= Exercise =
Scan the records for the word "jour". Return each line where it is found.

= The data =
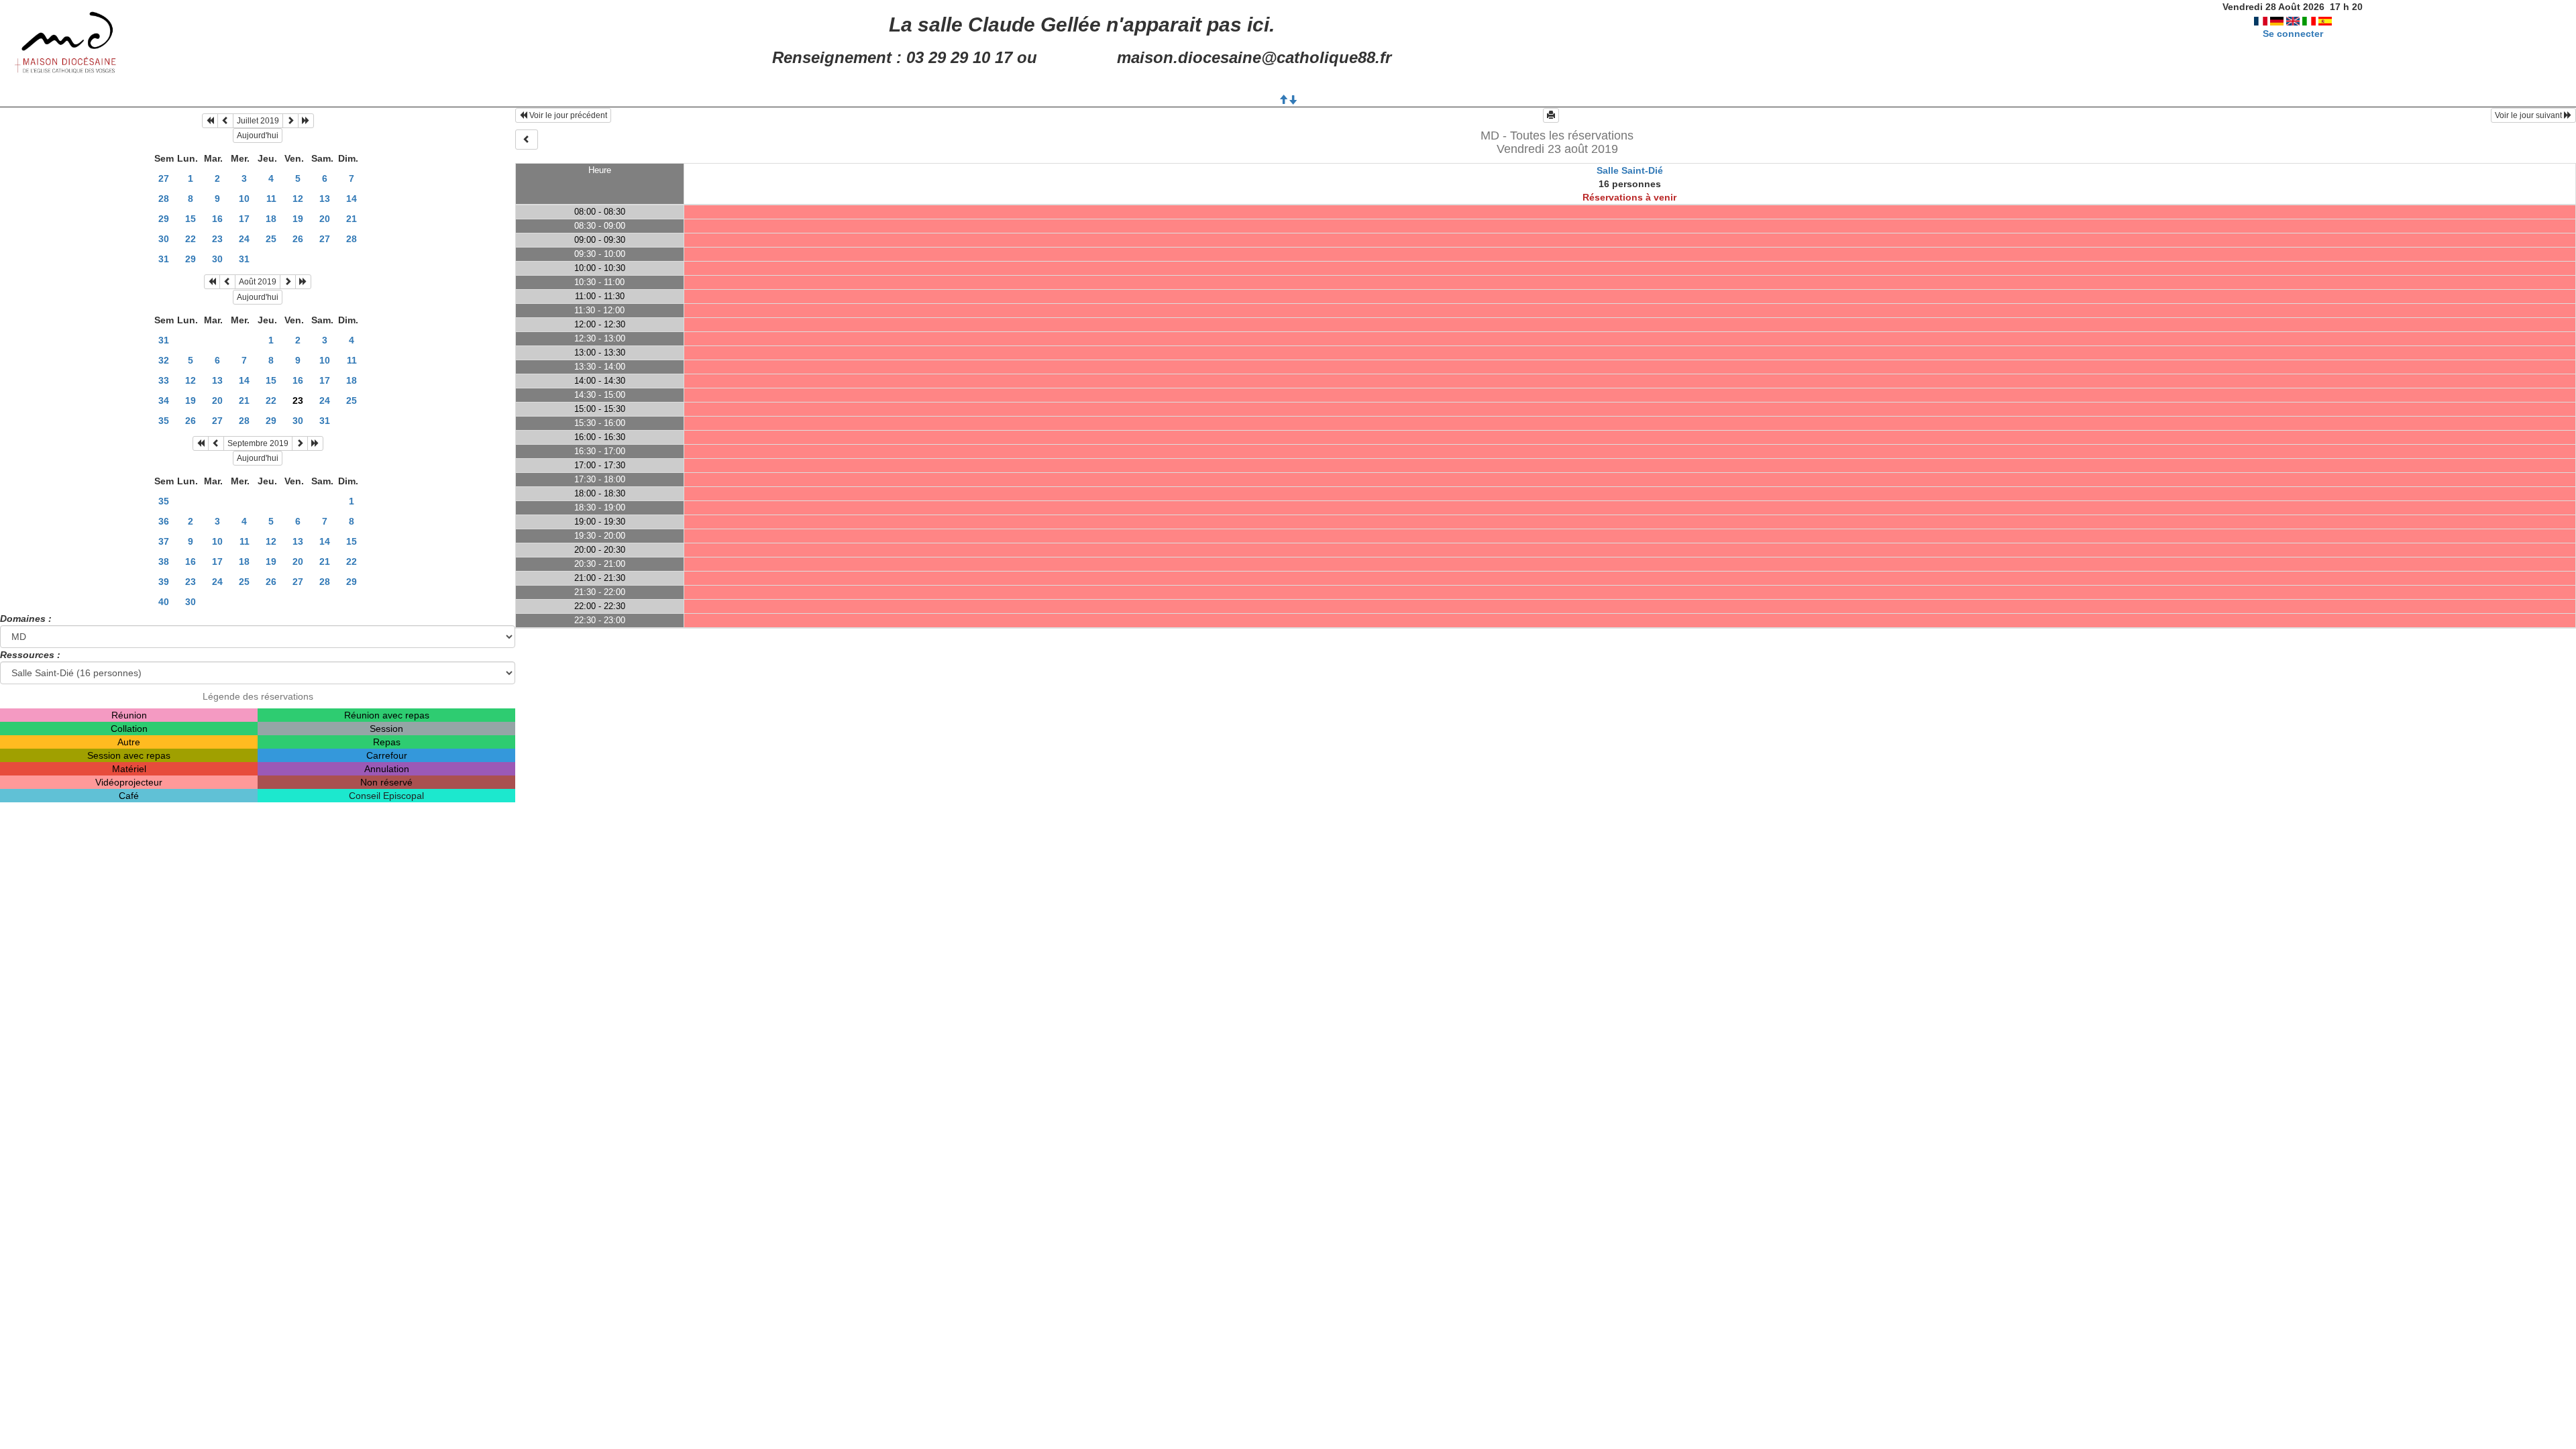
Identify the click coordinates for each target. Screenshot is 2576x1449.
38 (163, 561)
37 (163, 541)
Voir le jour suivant (2529, 115)
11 (271, 198)
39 (163, 581)
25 (271, 238)
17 (244, 218)
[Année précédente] (210, 120)
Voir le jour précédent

= Response box =
Voir le jour suivant (2529, 115)
Voir le jour précédent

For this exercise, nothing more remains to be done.